關鍵字:英國 晶圓廠 半導體 電子產業 芯片設計
詳細的原因是很復雜的,但講得太籠統又恐怕有缺失;筆者將以一個1984年出道的中立觀察者角度來談英國電子產業。英國半導體晶圓廠不興盛的主要原因,是第二次世界大戰讓美國成為世界經濟強權,在1950到1960年代初對英國國力產生嚴重沖擊,影響甚至持續到今日。另一個原因則是,與科學領域相較,英國的人文藝術發展歷史更悠久。
我認為癥結點在于科技并不足以代表英國的政治與經濟成就,但也許這只是我的個人觀點。在遙遠的過去,英國企業的擁有者與經營團隊,通常都沒有科技背景;諸如ARM、Wolfson、CSR、Vodafone等數家表現出色的公司,都是比較近期才誕生的例外。

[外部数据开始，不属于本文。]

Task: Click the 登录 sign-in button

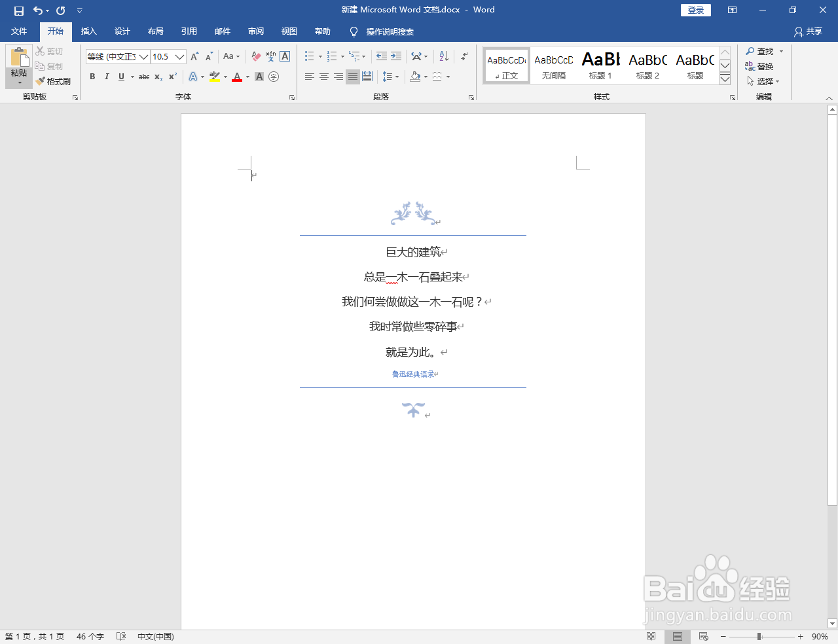Action: [x=695, y=10]
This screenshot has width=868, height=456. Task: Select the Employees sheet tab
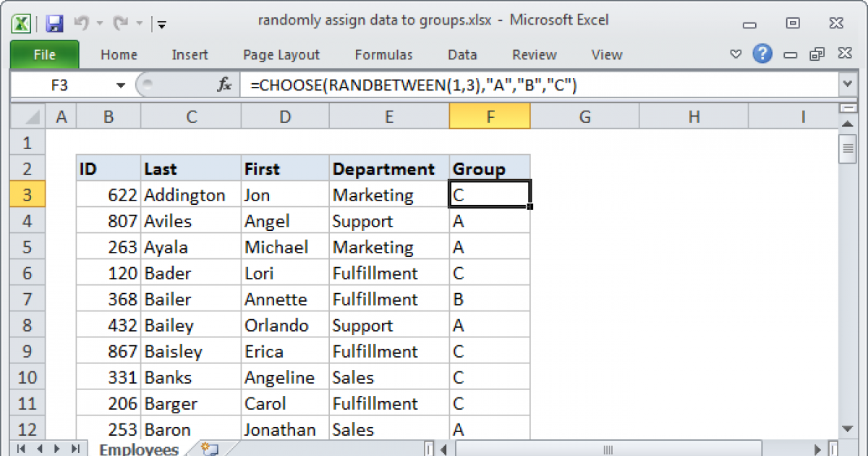(137, 449)
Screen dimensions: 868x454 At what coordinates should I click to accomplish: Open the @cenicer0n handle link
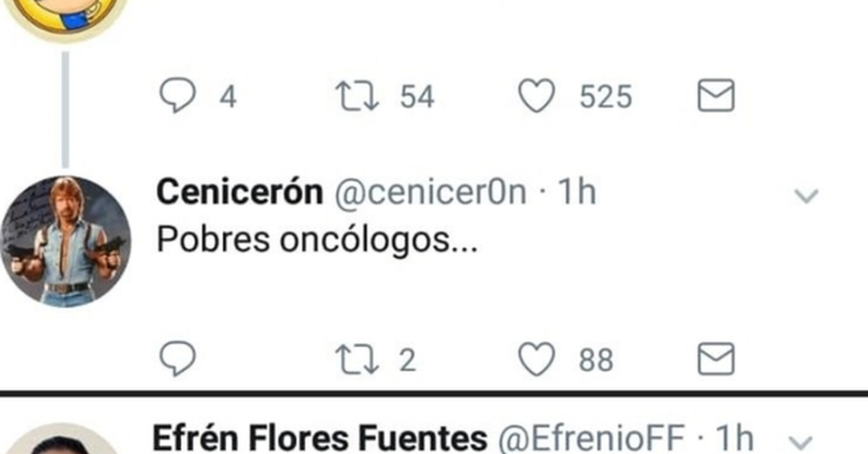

回溯到1960年代,英國的科技公司管理階層都把工程師當成奴工般對待,不需要也不應該支付太高的薪資;這種“將就湊合著用(make do and mend)”的心態是第二次世界大戰的遺毒,而且英國許多電子公司還是以早期對電子業有所需求的軍事防衛應用為主。這類公司通常會有以下缺點:
1. 不具備國際競爭力;
2. 無法支應電子產業所需的、不斷升高的營運成本;
3. 吝嗇而且眼界狹隘。
在1960與1970年代,當面臨“該花費數百萬英鎊競逐薄膜單石集成電路(thin-film monolithic integrated circuits)?”,還是“只花數千英鎊來生產厚膜混合IC與PCB?”的抉擇時,英國大大小小的電子業高層都選擇后者,只看到成本沒看到兩者間的其它差異性。

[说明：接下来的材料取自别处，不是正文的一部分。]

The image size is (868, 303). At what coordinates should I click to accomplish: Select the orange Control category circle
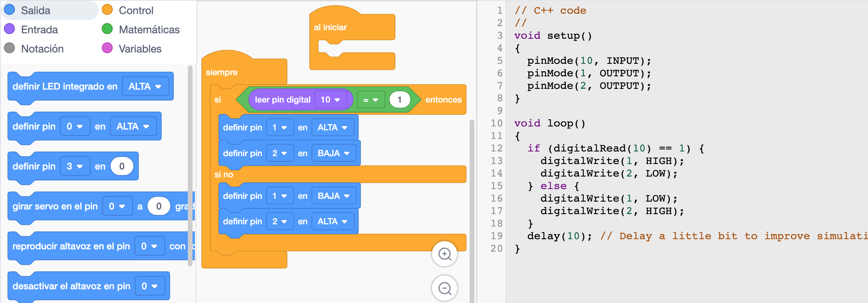coord(107,10)
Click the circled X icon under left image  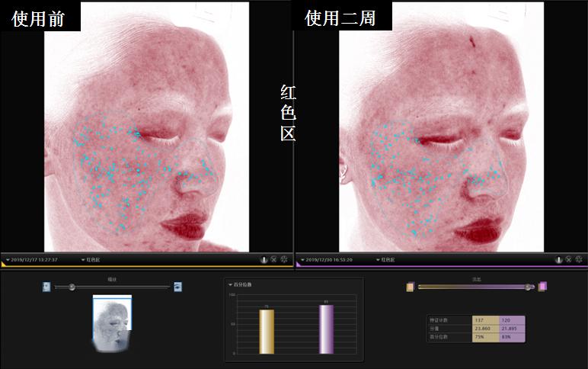(273, 259)
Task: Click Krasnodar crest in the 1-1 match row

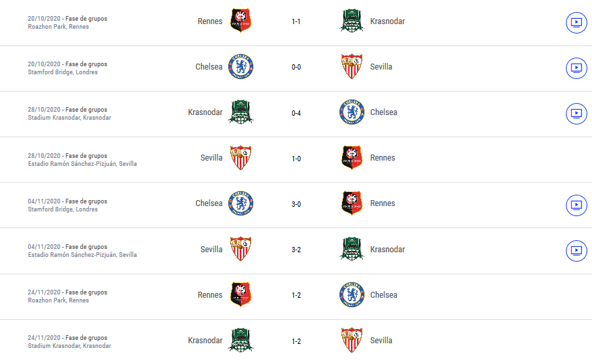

在那個時候,美國與英國的電子產業在財力、抱負與創業精神方面的差距,以及美國可提供高薪、英國本地薪資微薄等等條件,造成了英國出現嚴重的人才外流。例如曾任職于摩托羅拉(Motorola)與快捷半導體(Fairchild)、并創立LSI Logic的資深工程師Wilf Corrigan,就是英國利物浦碼頭工人之子。
人才外流進一步加深了英美電子產業之間的差距,間接讓美國發展出頂尖的芯片制造產業,也讓英國在這方面更為落后。我記得在1984年參觀英國的一座晶圓廠,它位于一座幾十年歷史的老建筑,有破窗戶與堆置在角落的化學品圓桶,看起來就像是骯臟的修車廠。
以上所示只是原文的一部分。